Obviously, Trump’s goal is to cast as wide a net as possible to vilify his critics and political foes. If Kamala Harris is a radical leftist, then just about every Democrat is a radical leftist—and a prime target for their new Red Scare. Trump is trying mightily to delegitimize the Democrats and all political opposition. White House aide Stephen Miller recently snarled on Fox that the Democratic Party “is not a political party. It is a domestic extremist organization.” He called Democrats “evil.” Anyone associated with the party is the enemy deserving of Trump’s wrath.

This is an old playbook. Since the days of McCarthyism, the right has endeavored to portray liberals and Democrats as intimately tied to radicalism or godless communism. Nixon did that in the 1960s. During the 1980s, there was a cottage industry of conservative media outlets and nonprofits that concocted elaborate wire diagrams seeking to show that Soviet-funded organizations were connected to left-wing groups in the US that were tied to mainstream liberals and Democrats.

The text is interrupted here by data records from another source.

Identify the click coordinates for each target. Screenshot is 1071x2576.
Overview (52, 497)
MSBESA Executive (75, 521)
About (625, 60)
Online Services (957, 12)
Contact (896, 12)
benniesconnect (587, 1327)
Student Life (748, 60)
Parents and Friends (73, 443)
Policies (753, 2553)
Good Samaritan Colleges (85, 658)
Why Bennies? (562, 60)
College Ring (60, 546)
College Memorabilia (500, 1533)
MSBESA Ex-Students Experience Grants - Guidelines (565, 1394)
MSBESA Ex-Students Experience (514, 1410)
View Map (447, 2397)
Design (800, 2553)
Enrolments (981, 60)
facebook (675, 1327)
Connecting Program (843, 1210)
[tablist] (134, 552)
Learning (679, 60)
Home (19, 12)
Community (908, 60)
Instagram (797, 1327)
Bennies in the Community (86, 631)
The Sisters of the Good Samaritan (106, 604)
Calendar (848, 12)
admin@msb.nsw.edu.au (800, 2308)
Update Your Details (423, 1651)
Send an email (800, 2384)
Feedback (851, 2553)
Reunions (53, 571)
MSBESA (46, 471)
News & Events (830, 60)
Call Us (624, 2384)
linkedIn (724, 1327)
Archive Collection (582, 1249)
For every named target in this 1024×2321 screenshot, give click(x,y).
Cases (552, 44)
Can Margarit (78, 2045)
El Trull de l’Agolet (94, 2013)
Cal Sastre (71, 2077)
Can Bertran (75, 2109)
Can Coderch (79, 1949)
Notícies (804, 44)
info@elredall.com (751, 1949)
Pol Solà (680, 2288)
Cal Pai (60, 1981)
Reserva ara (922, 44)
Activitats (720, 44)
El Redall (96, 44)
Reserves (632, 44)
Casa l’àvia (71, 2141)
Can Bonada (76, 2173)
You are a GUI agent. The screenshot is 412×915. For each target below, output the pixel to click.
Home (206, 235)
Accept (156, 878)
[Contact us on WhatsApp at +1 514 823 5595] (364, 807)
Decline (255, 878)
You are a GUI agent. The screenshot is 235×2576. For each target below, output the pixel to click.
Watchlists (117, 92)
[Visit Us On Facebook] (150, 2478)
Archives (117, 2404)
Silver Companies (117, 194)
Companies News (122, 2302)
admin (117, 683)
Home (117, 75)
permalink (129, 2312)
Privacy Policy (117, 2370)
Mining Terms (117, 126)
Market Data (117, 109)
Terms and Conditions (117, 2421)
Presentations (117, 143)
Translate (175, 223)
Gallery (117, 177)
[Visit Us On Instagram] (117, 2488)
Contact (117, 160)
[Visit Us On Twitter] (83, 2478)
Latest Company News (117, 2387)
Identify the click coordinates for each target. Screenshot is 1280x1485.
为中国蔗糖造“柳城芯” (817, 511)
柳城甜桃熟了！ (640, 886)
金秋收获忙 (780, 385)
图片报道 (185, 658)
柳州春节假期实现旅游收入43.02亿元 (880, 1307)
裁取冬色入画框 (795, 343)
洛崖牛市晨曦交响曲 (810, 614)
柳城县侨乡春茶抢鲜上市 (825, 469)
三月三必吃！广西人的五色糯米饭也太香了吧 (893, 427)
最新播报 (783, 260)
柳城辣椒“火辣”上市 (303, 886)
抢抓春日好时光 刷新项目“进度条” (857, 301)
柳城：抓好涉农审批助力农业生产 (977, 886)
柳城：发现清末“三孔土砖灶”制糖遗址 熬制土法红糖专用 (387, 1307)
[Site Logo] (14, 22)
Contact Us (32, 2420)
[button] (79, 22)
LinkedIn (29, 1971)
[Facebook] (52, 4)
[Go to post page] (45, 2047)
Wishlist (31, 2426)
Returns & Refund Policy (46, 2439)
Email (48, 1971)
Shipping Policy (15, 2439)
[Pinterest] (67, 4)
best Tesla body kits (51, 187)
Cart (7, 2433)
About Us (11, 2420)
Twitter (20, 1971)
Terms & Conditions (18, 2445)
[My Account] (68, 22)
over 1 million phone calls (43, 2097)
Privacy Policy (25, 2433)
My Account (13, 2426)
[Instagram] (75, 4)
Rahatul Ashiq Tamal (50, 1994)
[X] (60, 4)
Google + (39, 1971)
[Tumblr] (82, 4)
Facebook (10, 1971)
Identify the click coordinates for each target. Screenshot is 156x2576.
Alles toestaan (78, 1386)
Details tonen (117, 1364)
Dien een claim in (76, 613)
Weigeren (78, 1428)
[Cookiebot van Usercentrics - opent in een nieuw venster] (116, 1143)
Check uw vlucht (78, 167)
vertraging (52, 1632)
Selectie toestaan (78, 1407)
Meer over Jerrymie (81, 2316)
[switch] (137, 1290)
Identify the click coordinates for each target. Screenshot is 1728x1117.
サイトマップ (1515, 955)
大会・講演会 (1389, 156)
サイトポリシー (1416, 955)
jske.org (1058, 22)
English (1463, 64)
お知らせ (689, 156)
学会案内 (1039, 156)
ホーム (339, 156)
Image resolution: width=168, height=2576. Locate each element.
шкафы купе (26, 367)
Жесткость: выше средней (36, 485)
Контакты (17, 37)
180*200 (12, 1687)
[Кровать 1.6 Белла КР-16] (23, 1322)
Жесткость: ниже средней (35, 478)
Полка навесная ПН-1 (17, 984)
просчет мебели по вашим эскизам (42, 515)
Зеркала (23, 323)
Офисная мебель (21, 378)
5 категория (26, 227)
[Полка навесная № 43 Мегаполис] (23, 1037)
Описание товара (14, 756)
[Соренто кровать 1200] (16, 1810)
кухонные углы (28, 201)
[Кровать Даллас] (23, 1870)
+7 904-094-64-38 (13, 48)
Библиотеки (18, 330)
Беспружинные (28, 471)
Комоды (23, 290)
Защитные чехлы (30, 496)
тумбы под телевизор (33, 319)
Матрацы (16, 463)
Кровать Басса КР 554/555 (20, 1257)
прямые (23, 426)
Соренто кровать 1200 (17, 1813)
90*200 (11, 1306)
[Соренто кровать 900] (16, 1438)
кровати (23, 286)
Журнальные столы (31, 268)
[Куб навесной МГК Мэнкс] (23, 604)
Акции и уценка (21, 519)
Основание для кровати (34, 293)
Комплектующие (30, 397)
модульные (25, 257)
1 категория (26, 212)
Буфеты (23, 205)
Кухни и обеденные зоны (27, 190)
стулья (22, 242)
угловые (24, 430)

Right-wing commentator Glenn Beck did something similar during the Obama years, with chaotic chalkboard scribbles and flow charts that supposedly depicted a vast left-wing conspiracy that ran from the far left straight into the Oval Office with predictable detours involving billionaire philanthropist George Soros. (A gunman on his way to attack the offices of a foundation at the center of Beck’s byzantine conspiracy theory was stopped by police officers and apprehended after a furious shootout.) And Sarah Palin claimed Obama had been “palling around with terrorists.” Now Trump, Vice President JD Vance, and their MAGA conspirators claim they are going to smash the networks of the “radical left” and everyone to which it is linked.

Trump grouses that he’s the victim of witch hunts every time he’s the subject of an investigation. He now seems determined to launch his own, as part of a huge smear campaign that equates Democrats with violent extremists. When anyone he considers a political threat can be called the “radical left,” anyone can become a target of the assault to come.